Pressure mounts on government to pay £15bn in compensation to workers who lost occupational pensions

The government is facing increasing pressure to pay up to £15bn in compensation to workers who lost their pensions after it was heavily criticised by an influential group of MPs.

A report by the public administration select committee has concluded that the government misled employees over the security of occupational pension schemes and has since been more concerned with denials than compensation.

The committee gave its full backing to similar conclusions by the parliamentary ombudsman, Ann Abraham, who investigated the plight of 85,000 workers who lost pensions when their employers folded.

Her report, published in March, concluded government maladministration had meant workers were not fully aware of risks and called for victims to be fully compensated for lost pensions and to be awarded damages for their suffering.

Ministers refused to accept her findings and said they would not use taxpayers’ cash to compensate workers.

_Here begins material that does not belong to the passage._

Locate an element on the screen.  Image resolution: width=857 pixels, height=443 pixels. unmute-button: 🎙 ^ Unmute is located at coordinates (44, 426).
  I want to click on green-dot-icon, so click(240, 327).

The committee said ministers’ rejection of the ombudsman’s findings raised “fundamental constitutional issues”.

“The government has been far too ready to dismiss the ombudsman’s findings of maladministration,” the committee said. “We trust that this report will act as a warning.”

It said better payouts were urgently needed for tens of thousands of workers who lost some or all of their pensions after their companies went bust.

The Department for Work and Pensions said that enacting recommendations by the ombudsman could cost the government some £15bn over the long term.

“We do not agree that the government acted with maladministration or that there is a link between the general, introductory information we published and the loss of people’s pensions,” a spokesman told the Guardian.

“We do, of course, have the utmost sympathy for the plight of people in this situation, which is why we recently extended the financial assistance scheme with a commitment of £2bn.”